▶ _Data for this task_
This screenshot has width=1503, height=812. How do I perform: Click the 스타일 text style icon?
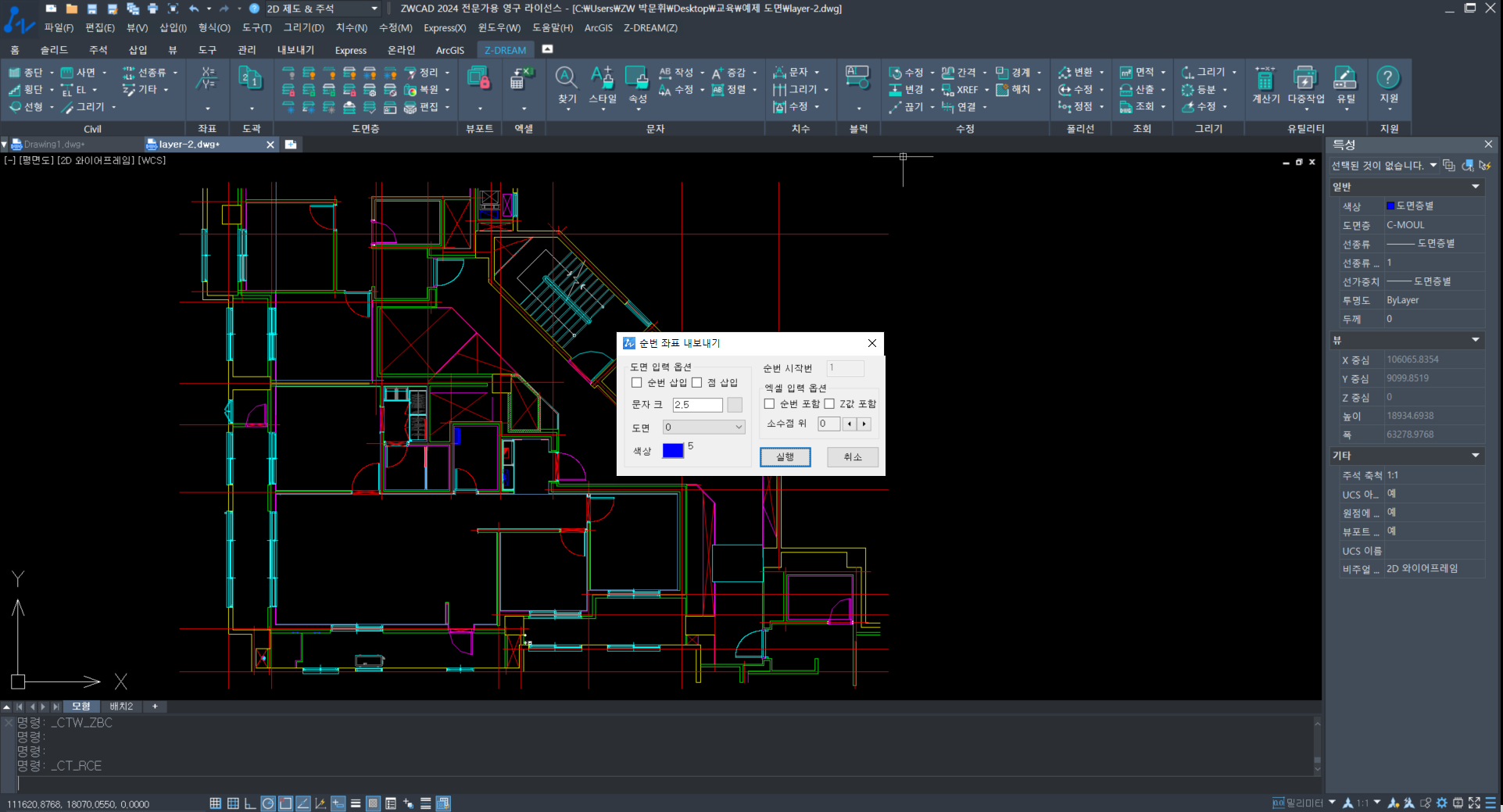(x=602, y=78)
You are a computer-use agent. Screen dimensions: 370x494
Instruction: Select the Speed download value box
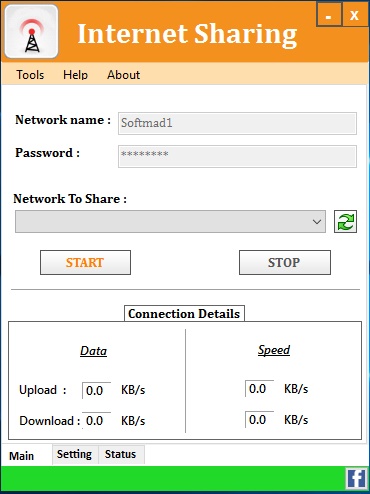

...

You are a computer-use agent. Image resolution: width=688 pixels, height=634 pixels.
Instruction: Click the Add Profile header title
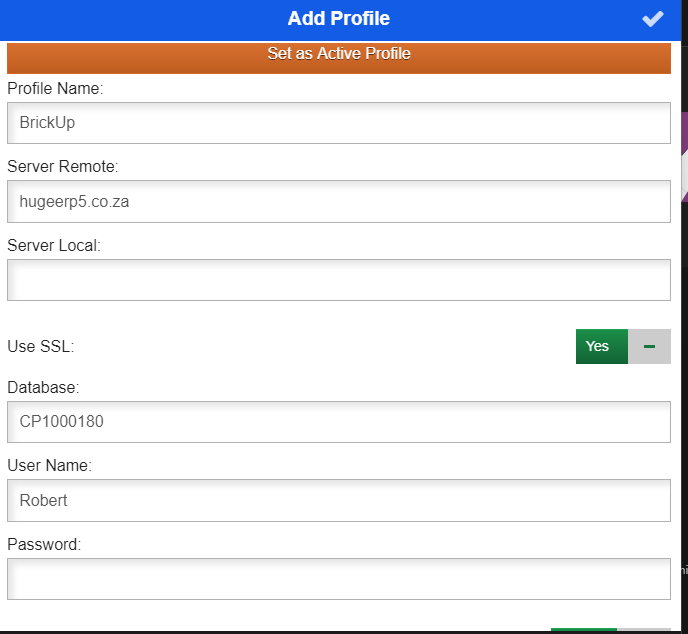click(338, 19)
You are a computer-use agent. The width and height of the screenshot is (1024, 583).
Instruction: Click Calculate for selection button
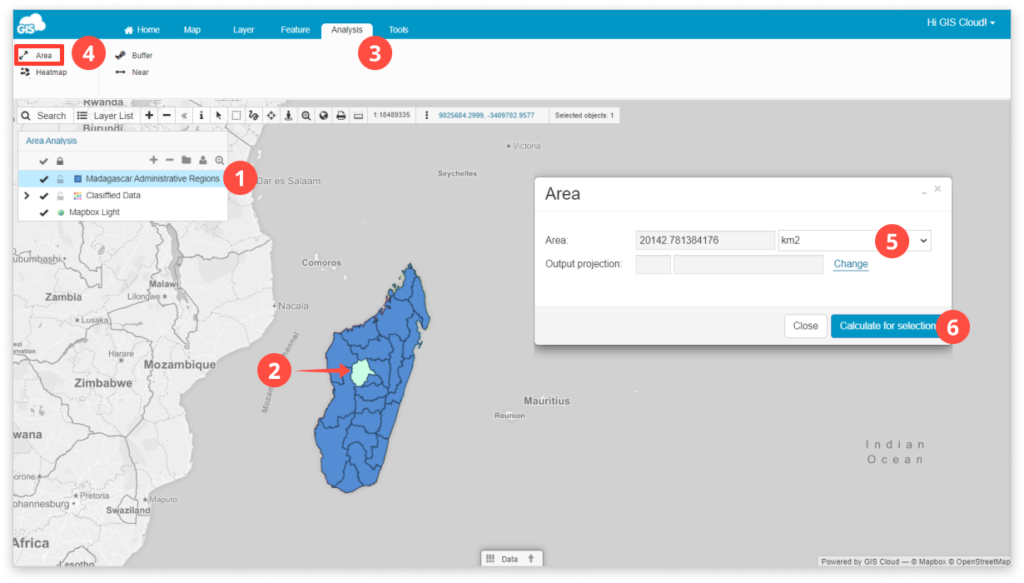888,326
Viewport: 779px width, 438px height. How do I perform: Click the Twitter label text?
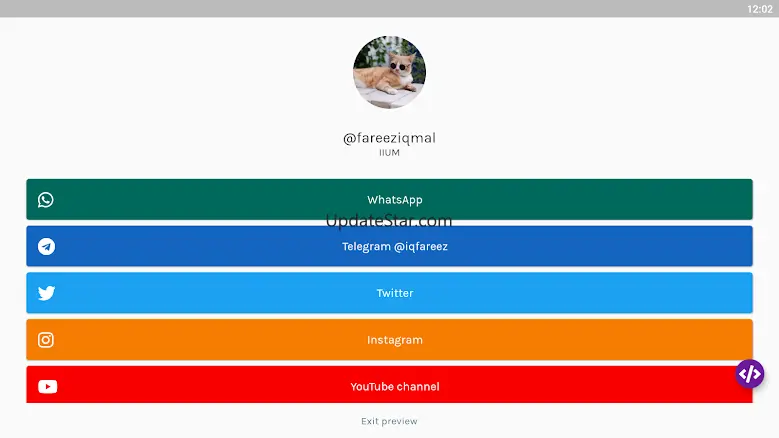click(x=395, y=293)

▶ _Problem to solve_
Give back the exact lines above, running from the one that has "This screenshot has" through the one that has "Instruction: Select the", with nothing added and no pictures.

▶ _Solution_
This screenshot has width=1503, height=812. How do I perform: Click the 스타일 text style icon?
(x=602, y=78)
You are a computer-use agent. Screen dimensions: 370x494
Instruction: Select the Speed download value box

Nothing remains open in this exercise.